=== Task to carry out ===
Write out every record below exactly, so that nothing differs from what is shown.
***
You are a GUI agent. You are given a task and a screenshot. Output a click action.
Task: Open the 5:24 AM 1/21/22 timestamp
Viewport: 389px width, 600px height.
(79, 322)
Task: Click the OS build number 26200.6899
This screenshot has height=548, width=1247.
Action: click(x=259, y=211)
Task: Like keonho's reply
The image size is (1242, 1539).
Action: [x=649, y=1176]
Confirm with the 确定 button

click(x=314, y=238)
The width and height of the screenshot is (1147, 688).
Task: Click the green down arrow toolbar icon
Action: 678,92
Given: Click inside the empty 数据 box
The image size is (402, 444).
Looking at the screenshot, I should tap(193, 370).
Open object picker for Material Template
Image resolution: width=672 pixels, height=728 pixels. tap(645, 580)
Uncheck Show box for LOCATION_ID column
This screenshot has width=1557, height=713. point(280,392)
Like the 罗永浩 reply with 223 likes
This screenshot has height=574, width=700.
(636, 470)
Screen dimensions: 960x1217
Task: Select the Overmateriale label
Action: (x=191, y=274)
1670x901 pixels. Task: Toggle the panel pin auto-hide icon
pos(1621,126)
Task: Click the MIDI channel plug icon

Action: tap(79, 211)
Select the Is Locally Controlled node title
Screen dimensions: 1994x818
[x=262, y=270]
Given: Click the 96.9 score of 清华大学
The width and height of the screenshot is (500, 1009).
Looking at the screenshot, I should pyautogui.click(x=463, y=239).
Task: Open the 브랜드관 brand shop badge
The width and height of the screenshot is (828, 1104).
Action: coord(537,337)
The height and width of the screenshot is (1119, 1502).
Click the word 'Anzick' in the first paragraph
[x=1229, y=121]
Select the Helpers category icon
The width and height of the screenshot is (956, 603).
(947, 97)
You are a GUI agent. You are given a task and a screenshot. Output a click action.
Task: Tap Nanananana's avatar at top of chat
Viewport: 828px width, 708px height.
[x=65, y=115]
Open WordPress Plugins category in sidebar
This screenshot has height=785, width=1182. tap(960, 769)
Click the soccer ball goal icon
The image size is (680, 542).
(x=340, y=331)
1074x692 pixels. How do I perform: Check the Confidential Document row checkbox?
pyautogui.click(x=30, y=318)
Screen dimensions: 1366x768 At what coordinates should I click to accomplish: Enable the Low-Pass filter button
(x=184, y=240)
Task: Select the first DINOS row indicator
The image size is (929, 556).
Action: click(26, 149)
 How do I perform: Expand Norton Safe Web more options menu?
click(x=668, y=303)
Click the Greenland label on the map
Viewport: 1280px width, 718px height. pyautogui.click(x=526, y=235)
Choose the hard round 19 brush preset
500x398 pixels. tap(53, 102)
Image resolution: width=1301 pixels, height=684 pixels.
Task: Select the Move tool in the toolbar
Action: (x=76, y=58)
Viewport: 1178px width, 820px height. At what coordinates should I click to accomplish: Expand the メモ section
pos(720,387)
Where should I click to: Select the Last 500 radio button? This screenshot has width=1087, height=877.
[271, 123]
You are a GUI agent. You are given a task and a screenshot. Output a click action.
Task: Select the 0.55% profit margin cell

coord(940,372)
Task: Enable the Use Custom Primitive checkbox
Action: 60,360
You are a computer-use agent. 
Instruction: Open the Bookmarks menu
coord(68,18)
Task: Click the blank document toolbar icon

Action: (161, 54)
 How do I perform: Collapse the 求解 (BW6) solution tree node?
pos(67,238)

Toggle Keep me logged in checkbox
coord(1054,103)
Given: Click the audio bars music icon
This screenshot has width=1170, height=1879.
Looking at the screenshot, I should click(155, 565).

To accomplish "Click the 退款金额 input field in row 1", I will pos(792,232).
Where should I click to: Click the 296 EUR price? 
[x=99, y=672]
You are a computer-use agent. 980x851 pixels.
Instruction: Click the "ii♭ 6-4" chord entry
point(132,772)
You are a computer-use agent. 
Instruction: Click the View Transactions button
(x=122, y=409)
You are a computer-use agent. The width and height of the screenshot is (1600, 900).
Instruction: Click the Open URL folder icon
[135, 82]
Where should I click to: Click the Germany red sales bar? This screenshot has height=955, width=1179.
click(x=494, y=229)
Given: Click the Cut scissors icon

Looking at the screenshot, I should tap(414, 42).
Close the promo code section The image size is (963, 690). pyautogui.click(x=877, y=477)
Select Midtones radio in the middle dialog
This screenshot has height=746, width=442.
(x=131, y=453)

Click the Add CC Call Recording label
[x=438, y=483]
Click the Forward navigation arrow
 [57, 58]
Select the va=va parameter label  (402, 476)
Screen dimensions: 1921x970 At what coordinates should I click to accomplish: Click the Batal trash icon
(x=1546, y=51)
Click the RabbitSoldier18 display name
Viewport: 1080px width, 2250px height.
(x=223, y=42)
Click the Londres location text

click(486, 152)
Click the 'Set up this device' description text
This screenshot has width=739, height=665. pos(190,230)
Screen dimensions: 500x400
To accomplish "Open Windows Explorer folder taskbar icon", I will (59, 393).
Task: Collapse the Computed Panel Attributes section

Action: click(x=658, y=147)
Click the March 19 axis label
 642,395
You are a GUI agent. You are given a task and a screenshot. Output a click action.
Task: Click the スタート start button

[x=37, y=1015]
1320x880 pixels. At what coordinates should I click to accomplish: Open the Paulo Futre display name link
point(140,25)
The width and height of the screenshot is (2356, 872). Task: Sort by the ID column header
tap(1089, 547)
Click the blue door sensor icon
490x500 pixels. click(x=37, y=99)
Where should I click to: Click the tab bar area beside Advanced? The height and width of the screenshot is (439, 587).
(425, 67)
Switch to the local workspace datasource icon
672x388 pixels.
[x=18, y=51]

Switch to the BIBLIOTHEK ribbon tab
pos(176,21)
***
=== Solution ===
You are a GUI agent. You are given a task and a screenshot. Output a click action.
Task: Open the 5:24 AM 1/21/22 timestamp
Viewport: 389px width, 600px height.
(79, 322)
Task: Click the OS build number 26200.6899
This screenshot has height=548, width=1247.
Action: click(x=259, y=211)
Task: Like keonho's reply
The image size is (1242, 1539).
Action: [x=649, y=1176]
Confirm with the 确定 button

click(x=314, y=238)
The width and height of the screenshot is (1147, 688).
Task: Click the green down arrow toolbar icon
Action: 678,92
Given: Click inside the empty 数据 box
The image size is (402, 444).
Looking at the screenshot, I should tap(193, 370).
Open object picker for Material Template
Image resolution: width=672 pixels, height=728 pixels. tap(645, 580)
Uncheck Show box for LOCATION_ID column
This screenshot has width=1557, height=713. point(280,392)
Like the 罗永浩 reply with 223 likes
This screenshot has height=574, width=700.
(636, 470)
Screen dimensions: 960x1217
Task: Select the Overmateriale label
Action: (x=191, y=274)
1670x901 pixels. Task: Toggle the panel pin auto-hide icon
pos(1621,126)
Task: Click the MIDI channel plug icon

Action: tap(79, 211)
Select the Is Locally Controlled node title
Screen dimensions: 1994x818
[x=262, y=270]
Given: Click the 96.9 score of 清华大学
The width and height of the screenshot is (500, 1009).
Looking at the screenshot, I should pyautogui.click(x=463, y=239).
Task: Open the 브랜드관 brand shop badge
The width and height of the screenshot is (828, 1104).
Action: coord(537,337)
The height and width of the screenshot is (1119, 1502).
Click the word 'Anzick' in the first paragraph
[x=1229, y=121]
Select the Helpers category icon
The width and height of the screenshot is (956, 603).
(947, 97)
You are a GUI agent. You are given a task and a screenshot. Output a click action.
Task: Tap Nanananana's avatar at top of chat
Viewport: 828px width, 708px height.
[x=65, y=115]
Open WordPress Plugins category in sidebar
This screenshot has height=785, width=1182. tap(960, 769)
Click the soccer ball goal icon
The image size is (680, 542).
(x=340, y=331)
1074x692 pixels. How do I perform: Check the Confidential Document row checkbox?
pyautogui.click(x=30, y=318)
Screen dimensions: 1366x768 At what coordinates should I click to accomplish: Enable the Low-Pass filter button
(x=184, y=240)
Task: Select the first DINOS row indicator
The image size is (929, 556).
Action: click(26, 149)
 How do I perform: Expand Norton Safe Web more options menu?
click(x=668, y=303)
Click the Greenland label on the map
Viewport: 1280px width, 718px height. pyautogui.click(x=526, y=235)
Choose the hard round 19 brush preset
500x398 pixels. tap(53, 102)
Image resolution: width=1301 pixels, height=684 pixels.
Task: Select the Move tool in the toolbar
Action: (x=76, y=58)
Viewport: 1178px width, 820px height. At what coordinates should I click to accomplish: Expand the メモ section
pos(720,387)
Where should I click to: Select the Last 500 radio button? This screenshot has width=1087, height=877.
[271, 123]
You are a GUI agent. You are given a task and a screenshot. Output a click action.
Task: Select the 0.55% profit margin cell

coord(940,372)
Task: Enable the Use Custom Primitive checkbox
Action: 60,360
You are a computer-use agent. 
Instruction: Open the Bookmarks menu
coord(68,18)
Task: Click the blank document toolbar icon

Action: (161, 54)
 How do I perform: Collapse the 求解 (BW6) solution tree node?
pos(67,238)

Toggle Keep me logged in checkbox
coord(1054,103)
Given: Click the audio bars music icon
This screenshot has width=1170, height=1879.
Looking at the screenshot, I should click(155, 565).

To accomplish "Click the 退款金额 input field in row 1", I will pos(792,232).
Where should I click to: Click the 296 EUR price? 
[x=99, y=672]
You are a computer-use agent. 980x851 pixels.
Instruction: Click the "ii♭ 6-4" chord entry
point(132,772)
You are a computer-use agent. 
Instruction: Click the View Transactions button
(x=122, y=409)
You are a computer-use agent. The width and height of the screenshot is (1600, 900).
Instruction: Click the Open URL folder icon
[135, 82]
Where should I click to: Click the Germany red sales bar? This screenshot has height=955, width=1179.
click(x=494, y=229)
Given: Click the Cut scissors icon

Looking at the screenshot, I should tap(414, 42).
Close the promo code section The image size is (963, 690). pyautogui.click(x=877, y=477)
Select Midtones radio in the middle dialog
This screenshot has height=746, width=442.
(x=131, y=453)

Click the Add CC Call Recording label
[x=438, y=483]
Click the Forward navigation arrow
 [57, 58]
Select the va=va parameter label  (402, 476)
Screen dimensions: 1921x970 At what coordinates should I click to accomplish: Click the Batal trash icon
(x=1546, y=51)
Click the RabbitSoldier18 display name
Viewport: 1080px width, 2250px height.
(x=223, y=42)
Click the Londres location text

click(486, 152)
Click the 'Set up this device' description text
This screenshot has width=739, height=665. pos(190,230)
Screen dimensions: 500x400
To accomplish "Open Windows Explorer folder taskbar icon", I will (59, 393).
Task: Collapse the Computed Panel Attributes section

Action: click(x=658, y=147)
Click the March 19 axis label
 642,395
You are a GUI agent. You are given a task and a screenshot. Output a click action.
Task: Click the スタート start button

[x=37, y=1015]
1320x880 pixels. At what coordinates should I click to accomplish: Open the Paulo Futre display name link
point(140,25)
The width and height of the screenshot is (2356, 872). Task: Sort by the ID column header
tap(1089, 547)
Click the blue door sensor icon
490x500 pixels. click(x=37, y=99)
Where should I click to: Click the tab bar area beside Advanced? The height and width of the screenshot is (439, 587).
(425, 67)
Switch to the local workspace datasource icon
672x388 pixels.
[x=18, y=51]

Switch to the BIBLIOTHEK ribbon tab
pos(176,21)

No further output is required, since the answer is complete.